* Work order *
Your output should be the listing itself, repeated exactly.

......

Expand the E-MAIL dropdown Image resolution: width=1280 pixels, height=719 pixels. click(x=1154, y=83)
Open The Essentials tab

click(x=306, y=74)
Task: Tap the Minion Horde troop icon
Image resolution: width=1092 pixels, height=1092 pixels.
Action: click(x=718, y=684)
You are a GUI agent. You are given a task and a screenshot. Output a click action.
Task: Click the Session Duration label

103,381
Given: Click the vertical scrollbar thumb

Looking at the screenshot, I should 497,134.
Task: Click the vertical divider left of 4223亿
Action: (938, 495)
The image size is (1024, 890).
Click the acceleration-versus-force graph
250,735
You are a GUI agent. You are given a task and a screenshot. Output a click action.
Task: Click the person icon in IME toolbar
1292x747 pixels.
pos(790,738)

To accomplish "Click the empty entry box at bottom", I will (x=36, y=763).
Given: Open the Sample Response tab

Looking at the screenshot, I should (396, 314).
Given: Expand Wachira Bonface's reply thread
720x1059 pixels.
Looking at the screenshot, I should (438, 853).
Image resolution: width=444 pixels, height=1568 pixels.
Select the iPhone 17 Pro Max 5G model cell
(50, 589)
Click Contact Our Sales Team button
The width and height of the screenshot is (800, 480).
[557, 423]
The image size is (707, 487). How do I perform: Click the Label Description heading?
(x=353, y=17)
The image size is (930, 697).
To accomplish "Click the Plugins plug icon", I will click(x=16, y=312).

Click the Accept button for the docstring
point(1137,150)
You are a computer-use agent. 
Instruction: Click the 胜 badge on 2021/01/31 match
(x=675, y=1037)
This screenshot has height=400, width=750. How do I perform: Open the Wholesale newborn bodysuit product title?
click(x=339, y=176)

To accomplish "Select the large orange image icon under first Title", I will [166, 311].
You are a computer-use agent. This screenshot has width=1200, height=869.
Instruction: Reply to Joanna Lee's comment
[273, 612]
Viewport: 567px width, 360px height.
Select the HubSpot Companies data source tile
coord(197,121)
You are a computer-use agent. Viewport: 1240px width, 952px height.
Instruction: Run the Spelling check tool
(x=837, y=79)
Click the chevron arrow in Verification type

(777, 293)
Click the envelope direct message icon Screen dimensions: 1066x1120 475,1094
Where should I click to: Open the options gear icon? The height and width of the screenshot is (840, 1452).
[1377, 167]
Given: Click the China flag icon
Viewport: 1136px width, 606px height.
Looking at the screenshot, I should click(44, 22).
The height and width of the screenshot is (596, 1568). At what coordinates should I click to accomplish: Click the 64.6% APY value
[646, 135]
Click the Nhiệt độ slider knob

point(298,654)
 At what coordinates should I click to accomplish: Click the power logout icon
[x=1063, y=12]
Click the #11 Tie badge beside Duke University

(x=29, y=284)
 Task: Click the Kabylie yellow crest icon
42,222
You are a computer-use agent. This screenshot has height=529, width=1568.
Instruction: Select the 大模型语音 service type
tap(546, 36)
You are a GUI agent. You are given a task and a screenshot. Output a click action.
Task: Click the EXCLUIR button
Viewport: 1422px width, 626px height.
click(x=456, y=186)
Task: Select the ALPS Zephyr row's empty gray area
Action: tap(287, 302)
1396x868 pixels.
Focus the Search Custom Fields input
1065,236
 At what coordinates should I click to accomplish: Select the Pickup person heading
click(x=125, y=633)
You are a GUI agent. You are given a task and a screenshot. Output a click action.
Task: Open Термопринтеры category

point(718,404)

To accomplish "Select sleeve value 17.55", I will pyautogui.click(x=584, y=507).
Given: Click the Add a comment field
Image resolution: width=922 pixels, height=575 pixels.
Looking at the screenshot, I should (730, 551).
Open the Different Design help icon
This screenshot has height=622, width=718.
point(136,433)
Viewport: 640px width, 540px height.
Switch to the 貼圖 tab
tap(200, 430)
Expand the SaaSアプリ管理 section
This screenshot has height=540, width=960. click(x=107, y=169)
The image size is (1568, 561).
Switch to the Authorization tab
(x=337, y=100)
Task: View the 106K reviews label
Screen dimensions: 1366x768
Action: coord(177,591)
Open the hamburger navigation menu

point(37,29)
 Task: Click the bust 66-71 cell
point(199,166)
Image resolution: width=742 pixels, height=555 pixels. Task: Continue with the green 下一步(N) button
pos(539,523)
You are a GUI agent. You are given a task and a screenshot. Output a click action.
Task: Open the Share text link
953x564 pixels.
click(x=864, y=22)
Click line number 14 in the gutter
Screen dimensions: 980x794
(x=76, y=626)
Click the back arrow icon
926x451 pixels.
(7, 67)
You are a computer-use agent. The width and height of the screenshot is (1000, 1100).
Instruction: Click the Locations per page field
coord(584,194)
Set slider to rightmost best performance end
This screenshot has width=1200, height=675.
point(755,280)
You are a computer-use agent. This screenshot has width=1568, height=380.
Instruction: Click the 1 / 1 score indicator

......

* Solution *
Expand the E-MAIL dropdown Image resolution: width=1280 pixels, height=719 pixels. click(x=1154, y=83)
Open The Essentials tab

click(x=306, y=74)
Task: Tap the Minion Horde troop icon
Image resolution: width=1092 pixels, height=1092 pixels.
Action: click(x=718, y=684)
You are a GUI agent. You are given a task and a screenshot. Output a click action.
Task: Click the Session Duration label

103,381
Given: Click the vertical scrollbar thumb

Looking at the screenshot, I should 497,134.
Task: Click the vertical divider left of 4223亿
Action: (938, 495)
The image size is (1024, 890).
Click the acceleration-versus-force graph
250,735
You are a GUI agent. You are given a task and a screenshot. Output a click action.
Task: Click the person icon in IME toolbar
1292x747 pixels.
pos(790,738)

To accomplish "Click the empty entry box at bottom", I will (x=36, y=763).
Given: Open the Sample Response tab

Looking at the screenshot, I should (396, 314).
Given: Expand Wachira Bonface's reply thread
720x1059 pixels.
Looking at the screenshot, I should (438, 853).
Image resolution: width=444 pixels, height=1568 pixels.
Select the iPhone 17 Pro Max 5G model cell
(50, 589)
Click Contact Our Sales Team button
The width and height of the screenshot is (800, 480).
[557, 423]
The image size is (707, 487). How do I perform: Click the Label Description heading?
(x=353, y=17)
The image size is (930, 697).
To accomplish "Click the Plugins plug icon", I will click(x=16, y=312).

Click the Accept button for the docstring
point(1137,150)
You are a computer-use agent. 
Instruction: Click the 胜 badge on 2021/01/31 match
(x=675, y=1037)
This screenshot has height=400, width=750. How do I perform: Open the Wholesale newborn bodysuit product title?
click(x=339, y=176)

To accomplish "Select the large orange image icon under first Title", I will [166, 311].
You are a computer-use agent. This screenshot has width=1200, height=869.
Instruction: Reply to Joanna Lee's comment
[273, 612]
Viewport: 567px width, 360px height.
Select the HubSpot Companies data source tile
coord(197,121)
You are a computer-use agent. Viewport: 1240px width, 952px height.
Instruction: Run the Spelling check tool
(x=837, y=79)
Click the chevron arrow in Verification type

(777, 293)
Click the envelope direct message icon Screen dimensions: 1066x1120 475,1094
Where should I click to: Open the options gear icon? The height and width of the screenshot is (840, 1452).
[1377, 167]
Given: Click the China flag icon
Viewport: 1136px width, 606px height.
Looking at the screenshot, I should click(44, 22).
The height and width of the screenshot is (596, 1568). At what coordinates should I click to accomplish: Click the 64.6% APY value
[646, 135]
Click the Nhiệt độ slider knob

point(298,654)
 At what coordinates should I click to accomplish: Click the power logout icon
[x=1063, y=12]
Click the #11 Tie badge beside Duke University

(x=29, y=284)
 Task: Click the Kabylie yellow crest icon
42,222
You are a computer-use agent. This screenshot has height=529, width=1568.
Instruction: Select the 大模型语音 service type
tap(546, 36)
You are a GUI agent. You are given a task and a screenshot. Output a click action.
Task: Click the EXCLUIR button
Viewport: 1422px width, 626px height.
click(x=456, y=186)
Task: Select the ALPS Zephyr row's empty gray area
Action: tap(287, 302)
1396x868 pixels.
Focus the Search Custom Fields input
1065,236
 At what coordinates should I click to accomplish: Select the Pickup person heading
click(x=125, y=633)
You are a GUI agent. You are given a task and a screenshot. Output a click action.
Task: Open Термопринтеры category

point(718,404)

To accomplish "Select sleeve value 17.55", I will pyautogui.click(x=584, y=507).
Given: Click the Add a comment field
Image resolution: width=922 pixels, height=575 pixels.
Looking at the screenshot, I should (730, 551).
Open the Different Design help icon
This screenshot has height=622, width=718.
point(136,433)
Viewport: 640px width, 540px height.
Switch to the 貼圖 tab
tap(200, 430)
Expand the SaaSアプリ管理 section
This screenshot has height=540, width=960. click(x=107, y=169)
The image size is (1568, 561).
Switch to the Authorization tab
(x=337, y=100)
Task: View the 106K reviews label
Screen dimensions: 1366x768
Action: coord(177,591)
Open the hamburger navigation menu

point(37,29)
 Task: Click the bust 66-71 cell
point(199,166)
Image resolution: width=742 pixels, height=555 pixels. Task: Continue with the green 下一步(N) button
pos(539,523)
You are a GUI agent. You are given a task and a screenshot. Output a click action.
Task: Open the Share text link
953x564 pixels.
click(x=864, y=22)
Click line number 14 in the gutter
Screen dimensions: 980x794
(x=76, y=626)
Click the back arrow icon
926x451 pixels.
(7, 67)
You are a computer-use agent. The width and height of the screenshot is (1000, 1100).
Instruction: Click the Locations per page field
coord(584,194)
Set slider to rightmost best performance end
This screenshot has width=1200, height=675.
point(755,280)
You are a computer-use agent. This screenshot has width=1568, height=380.
Instruction: Click the 1 / 1 score indicator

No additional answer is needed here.